Probabilmente l’aspetto più incredibile del Pacific Crest Trail, o Sentiero delle creste del Pacifico, resta la sua semplice esistenza. Ovvero il fatto che non singoli visionari scriteriati, né pochi coraggiosi, ma un’intera sottocultura di avventurieri scelga di percorrerlo ogni anno per l’intera estensione dei suoi 4286 Km, lungo valli, deserti e ripide salite, in un susseguirsi praticamente ininterrotto di magnifici paesaggi e incalcolabile dispendio di acquisita civilizzazione. Si stima che ogni anno un numero variabile tra i 250 e i 300 individui si faccia trasportare fino al punto di partenza ufficiale, presso il confine tra la California e il Messico, per attraversare quindi in rigida sequenza le molte catene montuose di quello stato (Laguna, Santa Rosa, Tehachapi, Sierra Nevada…) E poi imboccare la più significativa parte emersa del cosiddetto Anello di Fuoco del Pacifico, lungo l’intera estensione dell’interminabile Cascade Range, le cui vette dall’origine vulcanica rientrano tra le più celebrate risorse paesaggistiche degli interi Stati Uniti.
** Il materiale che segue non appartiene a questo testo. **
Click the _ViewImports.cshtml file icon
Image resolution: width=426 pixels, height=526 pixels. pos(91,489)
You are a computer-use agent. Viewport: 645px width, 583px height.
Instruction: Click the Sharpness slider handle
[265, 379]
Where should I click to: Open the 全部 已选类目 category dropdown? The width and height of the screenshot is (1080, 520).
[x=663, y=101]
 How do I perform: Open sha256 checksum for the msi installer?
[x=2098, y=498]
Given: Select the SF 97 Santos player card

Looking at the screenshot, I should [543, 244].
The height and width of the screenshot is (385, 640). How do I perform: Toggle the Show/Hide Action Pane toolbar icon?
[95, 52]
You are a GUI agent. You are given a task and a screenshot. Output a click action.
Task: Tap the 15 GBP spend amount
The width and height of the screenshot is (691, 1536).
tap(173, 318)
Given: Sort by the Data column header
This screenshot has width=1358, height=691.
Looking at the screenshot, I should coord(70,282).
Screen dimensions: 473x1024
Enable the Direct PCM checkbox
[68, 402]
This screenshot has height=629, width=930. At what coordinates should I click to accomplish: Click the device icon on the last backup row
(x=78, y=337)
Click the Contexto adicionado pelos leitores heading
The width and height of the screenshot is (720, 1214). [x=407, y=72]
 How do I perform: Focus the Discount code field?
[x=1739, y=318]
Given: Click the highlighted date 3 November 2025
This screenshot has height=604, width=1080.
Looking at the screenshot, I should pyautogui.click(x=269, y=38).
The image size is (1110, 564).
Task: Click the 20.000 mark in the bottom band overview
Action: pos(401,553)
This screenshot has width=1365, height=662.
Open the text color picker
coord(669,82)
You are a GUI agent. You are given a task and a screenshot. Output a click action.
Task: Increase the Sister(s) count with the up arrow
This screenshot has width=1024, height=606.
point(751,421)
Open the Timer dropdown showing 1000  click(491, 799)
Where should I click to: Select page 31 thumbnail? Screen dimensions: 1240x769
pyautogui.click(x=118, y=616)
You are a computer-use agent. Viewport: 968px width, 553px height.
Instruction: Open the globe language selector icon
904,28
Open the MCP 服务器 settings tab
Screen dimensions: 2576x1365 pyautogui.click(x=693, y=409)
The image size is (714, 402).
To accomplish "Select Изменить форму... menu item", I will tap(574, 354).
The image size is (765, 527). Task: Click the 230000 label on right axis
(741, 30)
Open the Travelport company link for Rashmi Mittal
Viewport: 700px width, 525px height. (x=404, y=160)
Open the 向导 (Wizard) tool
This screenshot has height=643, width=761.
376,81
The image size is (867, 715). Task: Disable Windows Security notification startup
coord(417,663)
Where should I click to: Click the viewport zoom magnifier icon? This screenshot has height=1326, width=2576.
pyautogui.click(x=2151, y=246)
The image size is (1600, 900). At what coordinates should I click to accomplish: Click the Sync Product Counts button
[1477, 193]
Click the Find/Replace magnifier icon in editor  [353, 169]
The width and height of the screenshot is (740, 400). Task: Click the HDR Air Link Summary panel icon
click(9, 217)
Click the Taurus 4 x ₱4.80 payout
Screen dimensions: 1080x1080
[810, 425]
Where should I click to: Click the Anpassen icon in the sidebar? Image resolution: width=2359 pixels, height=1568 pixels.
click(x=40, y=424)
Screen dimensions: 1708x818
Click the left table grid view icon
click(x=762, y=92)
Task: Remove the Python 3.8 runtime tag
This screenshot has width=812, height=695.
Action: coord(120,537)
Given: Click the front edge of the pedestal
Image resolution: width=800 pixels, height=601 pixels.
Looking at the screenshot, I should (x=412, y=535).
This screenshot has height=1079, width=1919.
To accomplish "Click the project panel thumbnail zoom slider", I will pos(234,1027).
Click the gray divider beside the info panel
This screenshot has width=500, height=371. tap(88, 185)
Attraversando, tra una scalata e l’altra, 25 foreste e 7 parchi nazionali, con un tempo limite perfettamente definito: guai, a percorrere meno di 20 miglia giornaliere di media! Il sopraggiungere della candida neve basterà ad apporre la parola fine sulla spedizione. Non mancano naturalmente gli anti-conformisti, che per aggirare quella problematica scelgono invece di partire in estate dal Parco Manning in Canada, presso il Boundary Monument 78, facendosi strada fino ai deserti erbosi del profondo sud. In entrambi i casi: un’esperienza comparabile, e invero addirittura superiore, a quella della Compagnia dell’Anello tolkeniana, che stando alle stime degli appassionati avrebbe camminato per “appena” 2990 Km, per di più ricorrendo occasionalmente, quando possibile, a cavalli, barche o mistiche aquile senzienti. Ma la motivazione è tutto: tutti quegli hobbit, elfi e nani erano spinti innanzi dal bisogno di fermare il ritorno di un antico male. Mentre invece, cos’è che induce tanti uomini e donne, relativamente conformi ai loro amici e parenti, a lasciare un giorno tutto indietro, per allontanarsi per un tempo approssimativo di 5-6 mesi in mezzo agli orsi e ai puma di montagna? Non è questa una domanda a cui rispondere da un mezzo Oceano di distanza.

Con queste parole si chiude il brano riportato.